Staying ahead of epilepsy
Posted on 31 October 2016
Epilepsy is in fact a group of conditions better thought of collectively as the epilepsies, explains Dr James Butler, a neurologist at Mediclinic Constantiaberg. Dr Butler stays at the forefront of the latest research and, together with a team of healthcare providers specialising in the epilepsies, ensures that patients receive the best care available.
‘There are many forms of epilepsy, many different causes and just as many ways that seizures manifest, so it is a bit simplistic to think of it as a single condition,’ says Dr Butler.
‘The current definition of so-called epilepsy is that you have more than one seizure, more than 24 hours apart and that they are not provoked. It also presents on a very broad spectrum: some people will have only a few seizures in a lifetime and some will have 200 in a day.’
‘When we think about the causes of epilepsy, we have to go through a list of questions in the patient’s history, including the early development of the brain, previous infections or injuries,’ he says.
The diagnosis of epilepsy is also based on the history of seizures from both the patient and people who have witnessed these seizures, according to Dr Butler. He adds that the advent of smartphones has been particularly useful because they can now ask friends and family members to record the seizures.
In order to arrive at a more confident diagnosis, Dr Butler explains that an EEG (electroencephalogram) measures the brain’s electrical brain activity. There are waves on the EEG that occur when a person is not having seizures that are still strongly predictive of a form of epilepsy. If there are any doubts about the diagnosis, neurologists will bring patients into the hospital and record their seizures. This usually allows them to arrive at a very confident diagnosis.
‘If the cause is still unclear, we will do an MRI scan, and often we will see “birthmarks” on the brain, scar tissues, clumps of blood vessels, old healed injuries, areas of calcification from previous infections and a host of other things that go awry in the brain,’ says Dr Butler.
Watch epilepsy patient Helena Nöthling explain how the world-class care she receives at Mediclinic makes all the difference.
The treatment options
Dr Butler offers the following statistics, revealing how often treatment can be effective for epilepsy:
• Approximately 1 in 10 people across the globe will have a seizure in their life.
• Approximately 1 in 30 people will have more than one seizure in their life.
• Approximately two-thirds of epileptic patients will have their condition well controlled on anti-epileptic drugs.
• Half of these patients will be able to be weaned off medication over time.
• This leaves a third of people who do not respond adequately to anti-epileptic drugs, and need alternative treatment.
Once it’s clear that a patient is not responding to anti-epileptic medication, a neurologist will then consider surgery as an alternative.

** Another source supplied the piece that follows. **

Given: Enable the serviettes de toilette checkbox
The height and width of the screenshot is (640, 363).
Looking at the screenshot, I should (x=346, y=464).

‘There are two other forms of treatment that we sometimes employ in cases where medication is ineffective and surgery is inappropriate: the ketogenic diet or the modified Atkin’s diet.’
These diets force the body to burn fats instead of carbohydrates. The liver converts the fat into ketone bodies, which replace glucose as an energy source in the brain. This state of ketosis can reduce the frequency of seizures.

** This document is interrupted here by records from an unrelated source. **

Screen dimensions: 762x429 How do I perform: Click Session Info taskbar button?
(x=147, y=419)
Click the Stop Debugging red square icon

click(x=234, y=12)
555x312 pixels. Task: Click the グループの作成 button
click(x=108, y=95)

Dr Butler explains that new epilepsy treatments are constantly being researched, and are as wide-ranging as the epilepsies themselves. Some examples of these treatments include a study on CBD (cannabis) oil and investigating implants over the surface of the brain.
The implanted electrodes would have a system to recognise when a seizure is going to occur and respond with electrical stimulation. ‘This is a new area of research which may offer some promise to people who don’t respond to medication or surgery,’ he says.